Maybe you missed it. The little subhead up there near the title of my blog. Under the headline, “Lynn’s Addiction,” it says: “Therapy for an ADD mother of 4.” When I started this blog, I really didn’t have a platform. I didn’t want to write only about parenting. Or only about my marriage. Or only about moving from the suburbs to the city. I started my blog out of pure selfishness. Wait, isn’t that an oxymoron? Can selfishness be pure? (Yes, this is what ADD looks like.)
Anyway, I started the blog for my own pleasure. For therapy, as I say in that subhead. It was a way to challenge myself to write more and to finally try and reach a larger audience. I mean, my mom and dad are a great audience, but they aren’t exactly impartial. So, I started writing about things that happened to me throughout the week, or about the way I felt about a particular situation, or about my perspective on the latest news story.
The point is, I give myself the freedom to write about anything. It works for me. It works for me because of my self-diagnosed ADD. There are several symptoms that mark an adult with ADD. Like many disorders, I have some symptoms but certainly not all of them. For instance, I don’t get easily flustered or irritable. I am not a poor listener; and I do not tend to act recklessly. I do, however, underestimate the time it will take to complete a project, tend to crave excitement and sometimes blurt out things that may be inappropriate.
Let’s take that last one, for example.
I stop by a colleague’s office. We’ll call her June. June has recently sent an e-mail to all employees that the front office manager has gone home sick. Furthermore, she mentions that she had heard said front office manager in the bathroom “puking.” A few minutes after I receive the e-mail, I need to ask June a question.
After I receive my answer I say, “By the way, I could have done without the mention of Ruth’s (not her real name either) vomiting. June laughs and tells me I wasn’t the only one who commented on her descriptive e-mail. Apparently, since June had to listen to the actual “puking,” she felt like the rest of us should be drawn into her reality.
June has a temporary employee working in her office. Anna heard the whole thing, too. In fact, Anna tells me that when she hears someone get sick, it makes her want to throw up. This is where a person without ADD would say, “Well, I hope you two don’t have to endure any more sounds of vomiting,” and then walk away.
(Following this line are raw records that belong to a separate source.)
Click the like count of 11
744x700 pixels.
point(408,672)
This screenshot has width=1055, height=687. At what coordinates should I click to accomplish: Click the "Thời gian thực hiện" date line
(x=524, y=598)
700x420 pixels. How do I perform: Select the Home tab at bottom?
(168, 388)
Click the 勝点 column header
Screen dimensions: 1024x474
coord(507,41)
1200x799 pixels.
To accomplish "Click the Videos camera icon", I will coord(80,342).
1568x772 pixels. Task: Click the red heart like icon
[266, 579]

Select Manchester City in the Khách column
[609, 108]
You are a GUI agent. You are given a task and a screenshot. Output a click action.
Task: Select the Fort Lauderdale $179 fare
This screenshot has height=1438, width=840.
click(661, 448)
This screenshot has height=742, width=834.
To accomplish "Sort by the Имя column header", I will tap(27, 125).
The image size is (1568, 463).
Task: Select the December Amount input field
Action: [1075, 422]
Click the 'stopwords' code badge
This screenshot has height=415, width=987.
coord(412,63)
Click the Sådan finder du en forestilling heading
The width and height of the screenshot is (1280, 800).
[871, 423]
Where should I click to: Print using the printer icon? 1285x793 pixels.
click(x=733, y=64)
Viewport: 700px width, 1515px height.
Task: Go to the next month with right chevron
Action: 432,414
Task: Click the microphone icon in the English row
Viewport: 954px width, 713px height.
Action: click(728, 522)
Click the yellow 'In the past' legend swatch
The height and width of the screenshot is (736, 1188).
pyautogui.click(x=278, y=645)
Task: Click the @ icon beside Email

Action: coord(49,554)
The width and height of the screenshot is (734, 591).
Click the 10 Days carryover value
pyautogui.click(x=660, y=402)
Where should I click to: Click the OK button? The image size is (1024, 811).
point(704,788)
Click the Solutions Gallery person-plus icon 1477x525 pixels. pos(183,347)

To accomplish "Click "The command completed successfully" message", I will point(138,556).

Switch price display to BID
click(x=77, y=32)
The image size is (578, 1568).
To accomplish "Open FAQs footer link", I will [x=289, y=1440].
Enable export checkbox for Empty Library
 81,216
The person with ADD, however, does not walk away. The person with ADD walks right into the middle of June’s office and proceeds to tell June and Anna the story of her cousin. The story goes something like this:
Several years ago, my cousin went to an Indy 500 party with my brothers and me. He drank so much he started to throw up. One of my brothers drove him back to our house while my friends and I stayed a bit longer. When we got home, we checked on my cousin to make sure he was okay. He was sound asleep in the guest bedroom. But being the caring older cousin, I sat on the edge of his bed and started to rub his back. Big mistake. My cousin woke from his slumber, sat up, leaned over the side of the bed and proceeded to vomit again. One of my friends being a sympathetic barfer (like Anna, hence the reason I even thought about this stupid story), turned quickly at the sound of my cousin getting sick and threw up in her hands. I jumped from the bed to grab the wastebasket for my cousin and was on my way to find a towel for my friend when my brother’s fraternity brother walked in to the scene. He took one look around, and proceeded to announce that he had thrown up between a girl’s breasts once.
I stop. I stop because that is the end of the story. And because I am getting that feeling that people with ADD get when they realize their mouths are like a runaway freight train filled with useless cargo.
My face turns red. My knees feel weak. And my mind starts to race as I ask myself: Why, why, why did I tell that story? It wasn’t even funny. In fact, it was ridiculously juvenile. Not to mention TOTALLY inappropriate for a work setting. I could see it in June’s face. Sure, she chuckled, but it was nothing more than a courtesy laugh. Behind that sweet face, I’m sure she was thinking: “What the hell is this woman talking about and why is this story taking 85 hours to tell?” And Anna. Anna must have wondered what kind of drugs I had taken that morning.Why else would a perfectly normal looking human being (I realize that is up for debate) tell such a story?
Somehow I end up at my desk. I’m not sure how I got there because I can’t remember walking to my office amidst the reruns of of the scene in June’s office that dominate my mind. I can’t stand thinking of the fool I have made of myself with the cousin/friend/brother’s fraternity brother barfing story. Because I am so embarrassed, I do not want to see June or Anna the rest of the day. I avoid going near June’s office and when she comes to my office, I barely turn to address her. Eventually, the shame of my impulsivity starts to fade and the mature, competent woman reemerges.
This is what Adult ADD looks like. The symptoms aren’t always negative. In fact many characteristics of ADD are quite positive: traits such as creativity, flexibility, visionary-minded, energetic, passionate, resourcefulness and adventurous.
Thankfully when the negative symptoms get the best of me, I have people in my life who are gracious and loving. People like June and Anna, who accept me despite the random, silly and sometimes inappropriate things I say. Especially when it involves stories about fraternity boys barfing between a girl’s breasts.